Brief: Exact repetition of the data below is required.

Data to examine:
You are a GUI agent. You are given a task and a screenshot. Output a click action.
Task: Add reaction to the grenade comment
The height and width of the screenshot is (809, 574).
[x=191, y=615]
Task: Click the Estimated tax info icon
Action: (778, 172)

Completed task:
You are a GUI agent. You are given a task and a screenshot. Output a click action.
Task: Add reaction to the grenade comment
The height and width of the screenshot is (809, 574).
[x=191, y=615]
Task: Click the Estimated tax info icon
Action: (778, 172)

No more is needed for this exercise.